Chamber of Mines promises package for redundancy
The Ghana Chamber of Mines (GCM) has assured mine workers of “generous compensation” for those who will lose their jobs as a result of the austerity measures being adopted by mining companies.
The austerity measures, which began last year and include job cuts, have been necessitated by a reduction in production following the falling price of gold on the world market.
“I think the industry has some generous compensation package for redundancy labourers,” the Chief Executive Officer of the GCM, Dr Tony Aubynn, told the Daily Graphic yesterday in Accra.
According to him, the package on offer was the best in the West African sub-region and that was why there had not been any complaints since the lay-off exercise started last year.
The large-scale mining industry in Ghana employs about 16,000 people, but about a quarter of that workforce is likely to be laid off by the end of this year, as mining companies take critical measures to deal with the falling price of gold.
The GCM envisages that mining companies will lay off between 2,000 and 4,000 workers by the end of this year, but in a worst-case scenario, the job cuts will be more than anticipated.
Dr Aubynn said the redundancy exercise was being done in collaboration with social partners, including labour, and in accordance with the provisions of the country’s labour law.

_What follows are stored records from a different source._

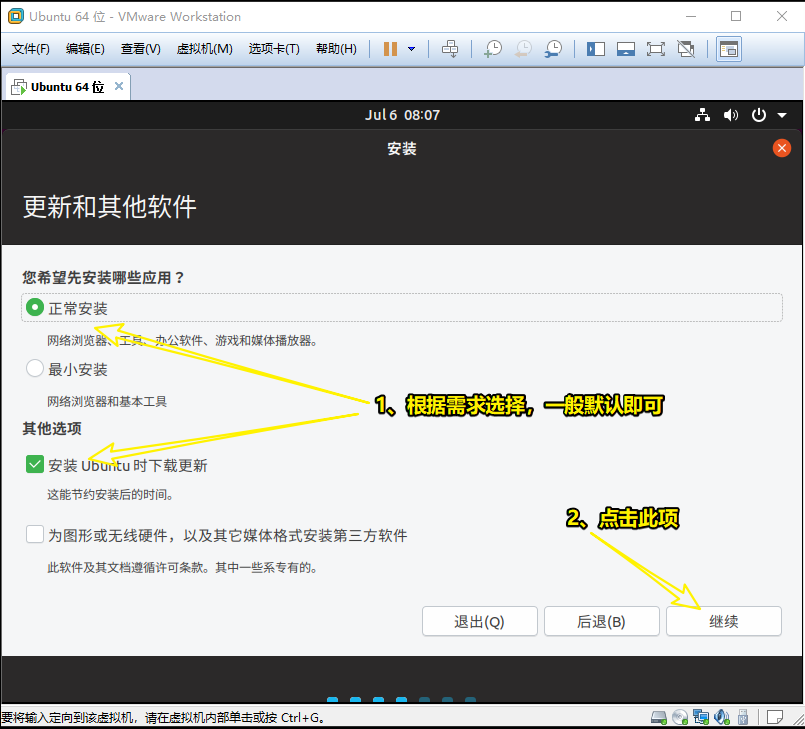Take a snapshot using the snapshot icon
805x729 pixels.
pos(493,49)
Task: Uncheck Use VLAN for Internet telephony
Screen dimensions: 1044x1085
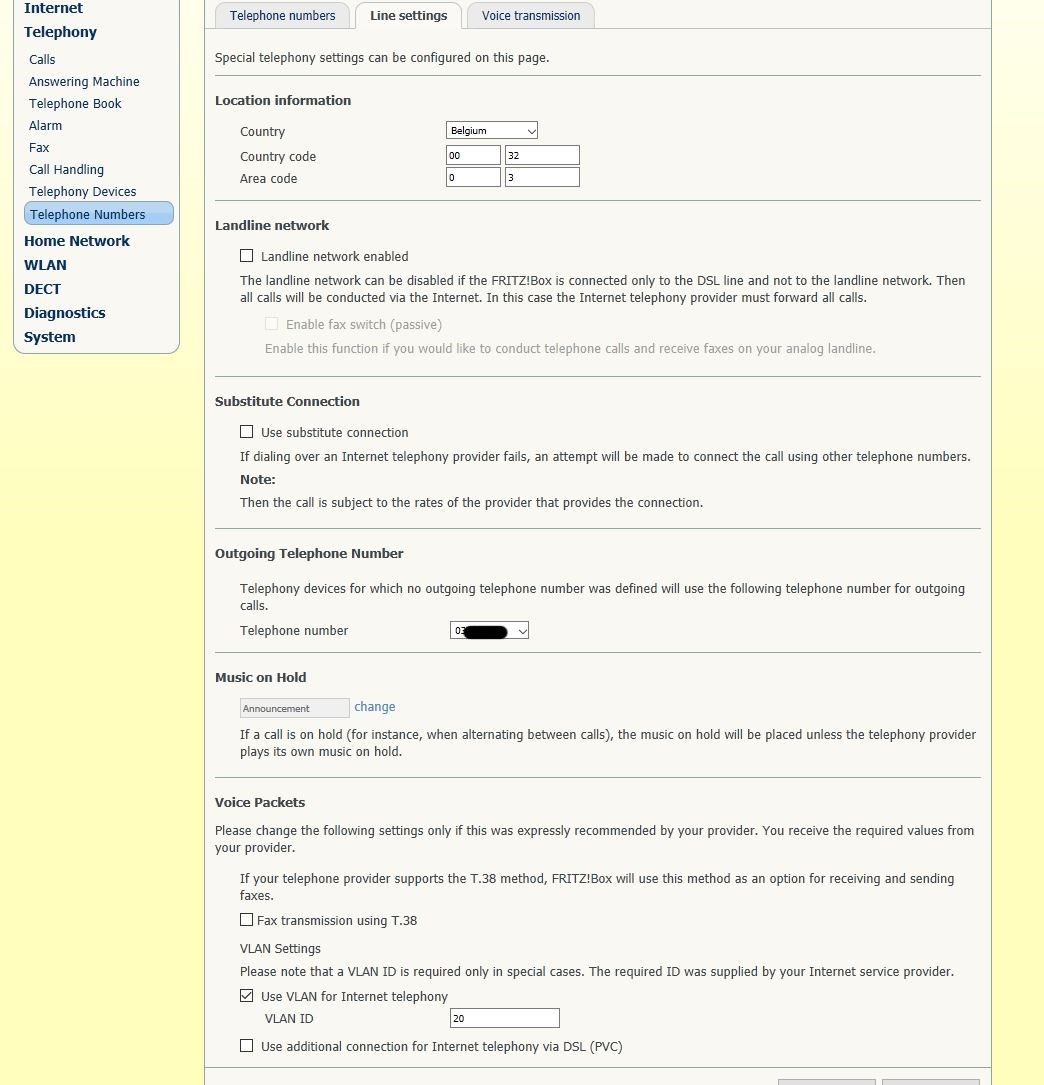Action: tap(247, 996)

He said the labour law outlined processes and proceedings to be followed in respect of retrenchment of workers.
The state is also expected to lose huge revenues from the mining industry due to the anticipated low production levels.

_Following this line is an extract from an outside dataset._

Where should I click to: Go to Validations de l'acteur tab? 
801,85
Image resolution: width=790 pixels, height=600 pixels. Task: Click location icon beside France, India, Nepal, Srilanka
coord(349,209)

The large-scale mining industry contributes about 27 per cent of all tax revenue to the state, but Dr Aubynn said the downfall of gold price would affect that critical contribution from the industry to the national economy.

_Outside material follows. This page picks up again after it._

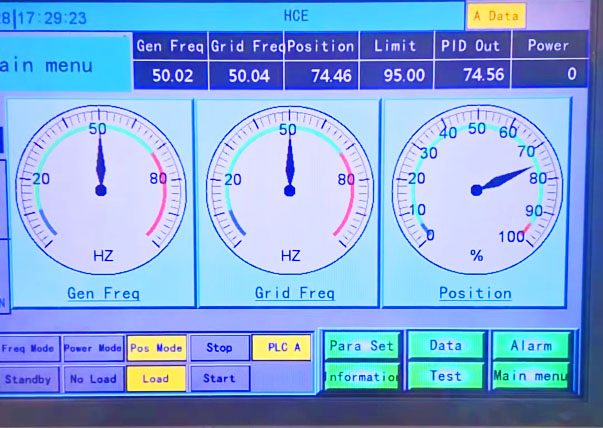Open the Para Set screen
Screen dimensions: 603x428
point(361,346)

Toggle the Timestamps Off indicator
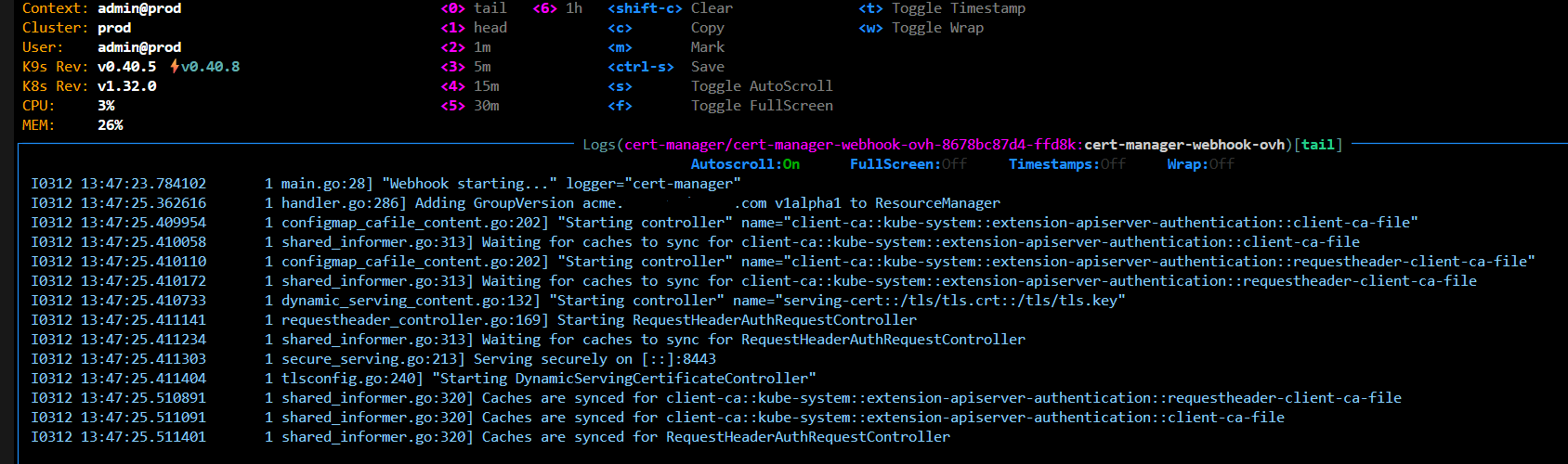(1066, 164)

“We don’t expect revenue to be as high as that of 2012 because of the falling gold price. But we think it’s a transitional period and we believe that 2015 will see some reasonable positive move in the industry,” he said.
Dr Aubynn said he did not expect an increase in the gold price until 2015 to warrant a stabilisation of the situation.
“Although I’m a very optimistic person, I cannot be optimistic this time. I don’t see gold price increasing to a very significant level,” he said.
He said under the circumstances, “I see most of our members doing restructuring” in order to be more efficient.
He explained that the restructuring would involve being leaner and looking at production areas where mining companies could maximise efficiency and mine at reasonably low cost.
Dr Aubynn said Ashanti Goldfields, for instance, was not likely to produce at levels higher than previous ones, adding that Noble Gold had suspended its operations and that might reduce the overall production of gold in the country.
He said he expected an improved working relationship between the government and the chamber this year, saying that although the relationship between the two had been generally good, it could be much better.
On the labour front, Dr Aubynn said generally the GCM had maintained a good relationship with workers, noting that that was why there had not been any major agitation in the mining sector over the past 10 years.
He, however, said more needed to be done to deepen the relationship between the GCM and key stakeholders and social partners.